Read Recombu Digital’s guide to streaming from phones and tablets to your TV

In time, the idea is that other products will be able to support MagicPlay, regardless of the chips inside. MagicPlay will be an open source venture, meaning other manufacturers can get on board without having to fork out for licence fees.

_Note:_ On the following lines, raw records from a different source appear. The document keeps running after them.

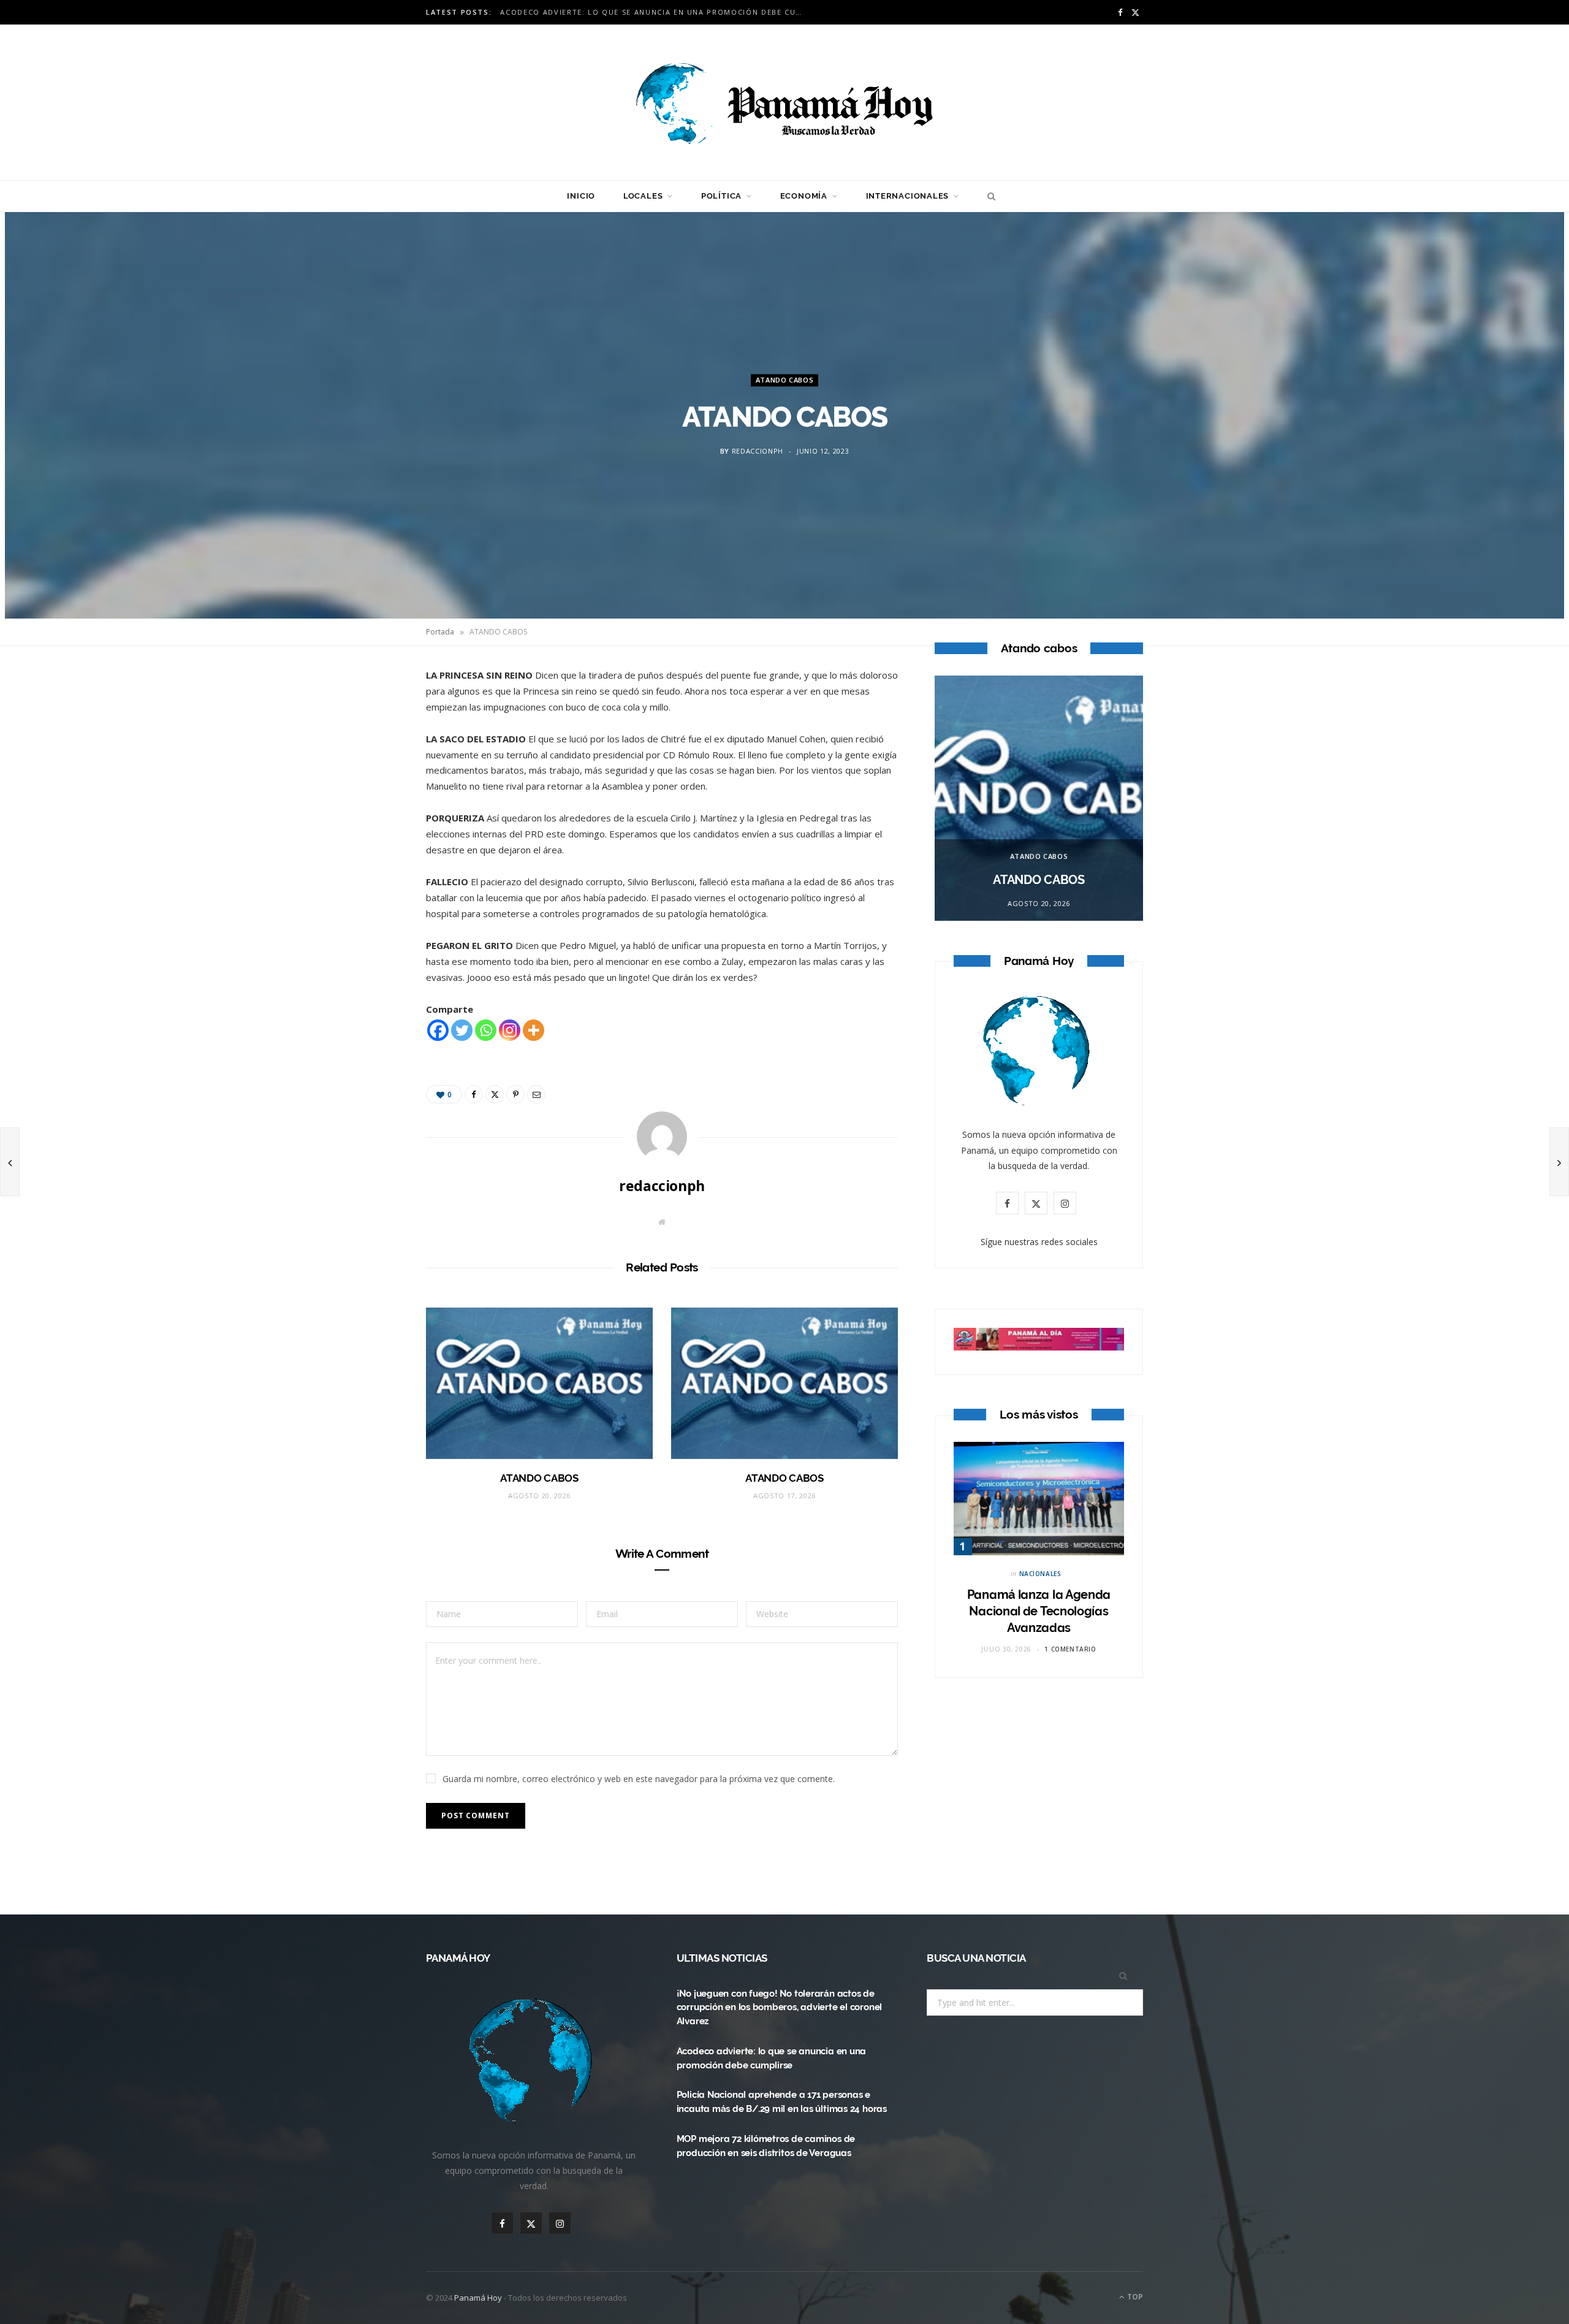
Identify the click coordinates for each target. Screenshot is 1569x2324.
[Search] (988, 196)
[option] (1039, 798)
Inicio (581, 195)
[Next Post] (1559, 1161)
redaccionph (757, 451)
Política (721, 195)
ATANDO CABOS (785, 379)
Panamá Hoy (478, 2297)
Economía (803, 195)
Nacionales (1040, 1573)
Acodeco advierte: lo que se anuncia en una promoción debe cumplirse (656, 12)
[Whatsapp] (485, 1030)
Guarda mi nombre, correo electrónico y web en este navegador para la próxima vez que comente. (639, 1779)
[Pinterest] (368, 779)
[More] (533, 1030)
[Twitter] (368, 748)
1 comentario (1070, 1649)
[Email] (368, 810)
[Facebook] (368, 717)
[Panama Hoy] (784, 102)
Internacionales (907, 195)
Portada (440, 632)
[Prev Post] (10, 1161)
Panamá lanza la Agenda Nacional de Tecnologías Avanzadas (1039, 1611)
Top (1134, 2297)
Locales (643, 195)
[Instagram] (509, 1030)
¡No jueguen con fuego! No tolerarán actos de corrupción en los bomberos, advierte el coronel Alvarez (779, 2007)
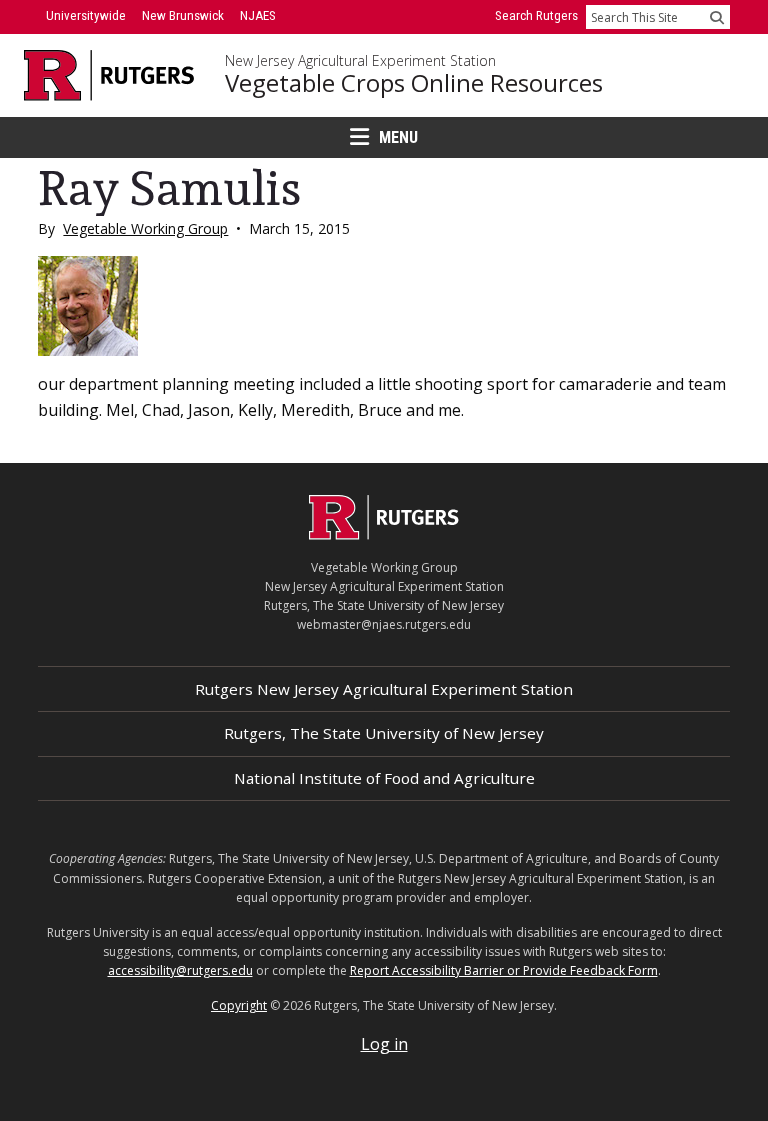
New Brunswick (183, 15)
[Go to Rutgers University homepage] (109, 75)
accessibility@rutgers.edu (180, 970)
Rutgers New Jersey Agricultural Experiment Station (384, 689)
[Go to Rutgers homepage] (384, 534)
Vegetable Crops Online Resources (414, 83)
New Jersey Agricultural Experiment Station (360, 61)
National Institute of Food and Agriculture (384, 778)
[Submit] (717, 17)
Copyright (239, 1005)
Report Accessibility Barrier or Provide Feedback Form (504, 970)
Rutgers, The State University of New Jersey (384, 733)
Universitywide (86, 15)
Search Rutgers (536, 15)
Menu (398, 137)
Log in (384, 1044)
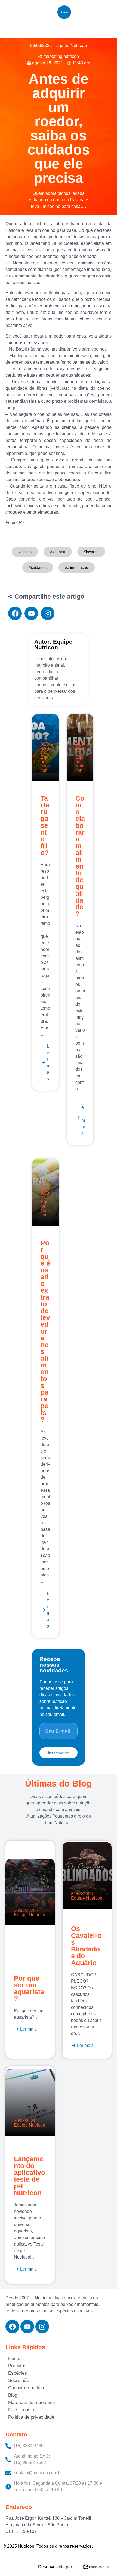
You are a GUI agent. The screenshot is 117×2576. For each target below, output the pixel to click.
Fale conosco (21, 2409)
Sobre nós (18, 2380)
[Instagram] (42, 2326)
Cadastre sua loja (26, 2387)
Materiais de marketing (31, 2402)
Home (14, 2358)
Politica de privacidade (31, 2417)
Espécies (17, 2373)
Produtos (17, 2365)
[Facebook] (12, 2326)
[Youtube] (27, 2326)
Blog (12, 2395)
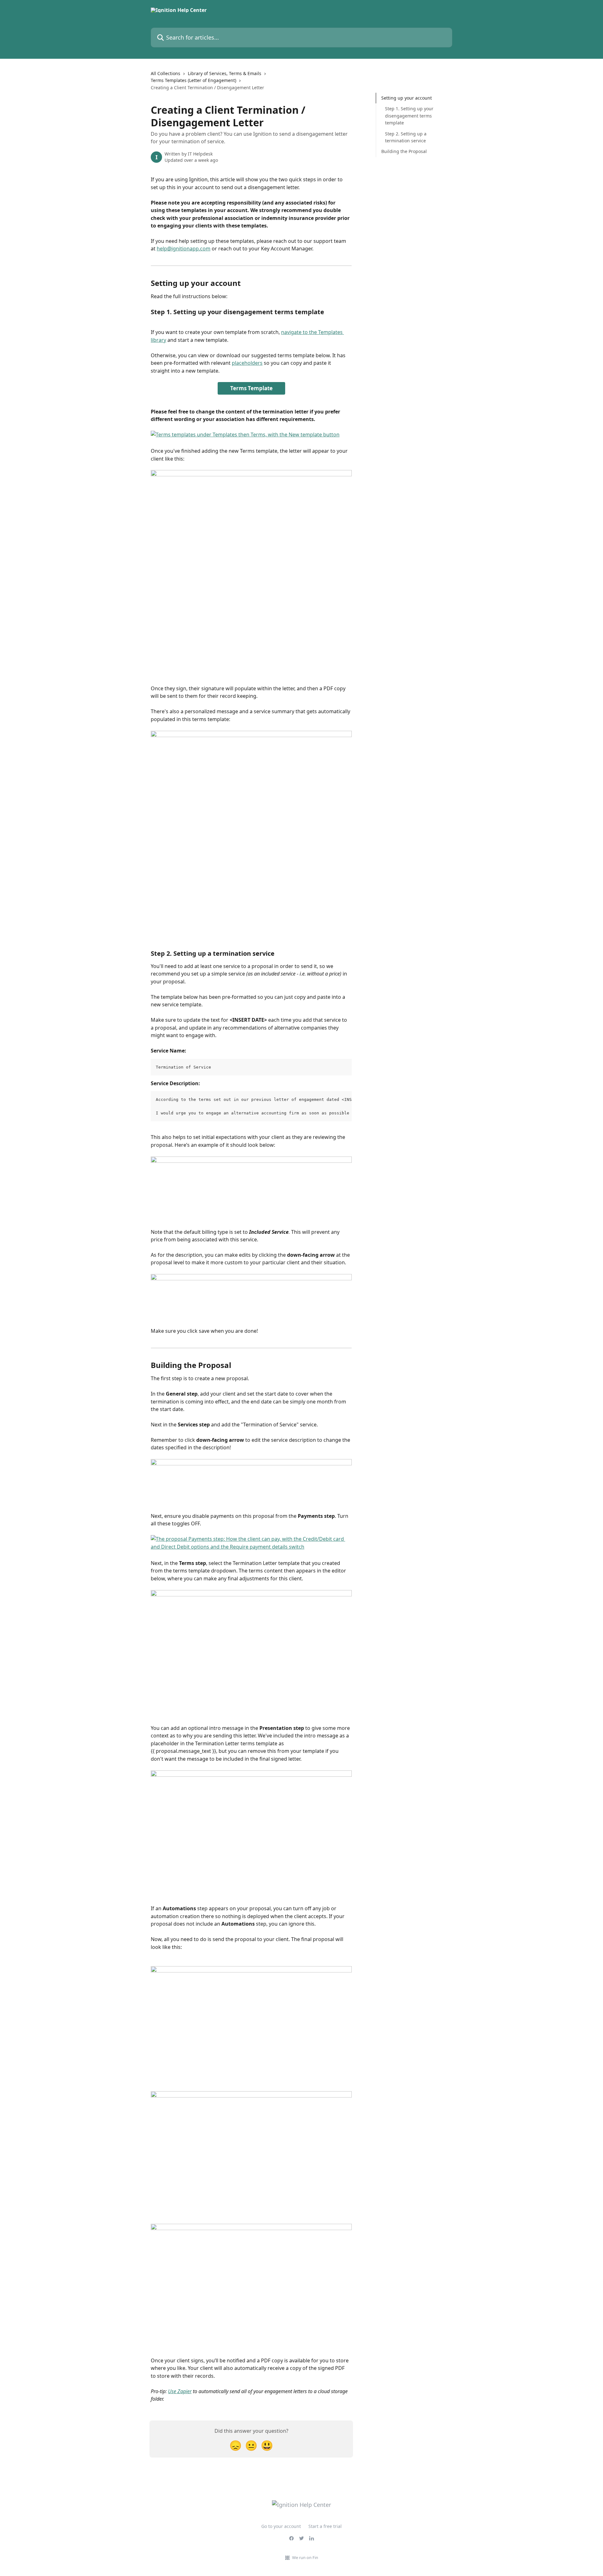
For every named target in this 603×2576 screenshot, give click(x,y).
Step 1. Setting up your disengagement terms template (409, 116)
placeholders (247, 362)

DoubleTwist famously launched its own ‘iTunes for Android’ service, allowing Android users to easily manage their own music years before Google Play, so we don’t think that the ‘AirPlay for Android’ (our quotes) comparison is that far off the mark.

What tricks does MagicPlay have up its sleeve?

Services that Qualcomm’s confirmed to be part of MagicPlay’s ‘core services’ include wireless audio streaming, a mirror mode, apps to control connected ‘smart’ devices without screens (such as wireless speakers) and a way for devices to send and receive texts and other notifications while streaming/playing content.

Right now it’s looking like it’ll do for Android phones and tablets what Apple’s AirPlay does for iPhone and iPad owners.

Qualcomm’s Rob Chandhok, president of the Qualcomm Innovation Center hopes that “A useful Internet of Everything will emerge when connected products, applications and consumer services can interact via a common communications protocol.”

Support from other manufacturers is key to the success of MagicPlay, but the fact its open source gives us hope that it won’t go the way of DLNA.

Jon Lech Johansen, co-founder of DoubleTwist argues this won’t be the case, saying: “Our partnership with Qualcomm will enable OEMs to easily integrate this functionality with devices they bring to market.”

Qualcomm will soon post a full list of features over on and DoubleTwist hopes to have the MagicPlay source code released to developers by the end of Summer 2013.

MagicPlay is a very interesting proposition that looks set to compliment services like Wi-Fi Direct and Wi-Di, as well as becoming yet another way to wirelessly stream content to your TV screen.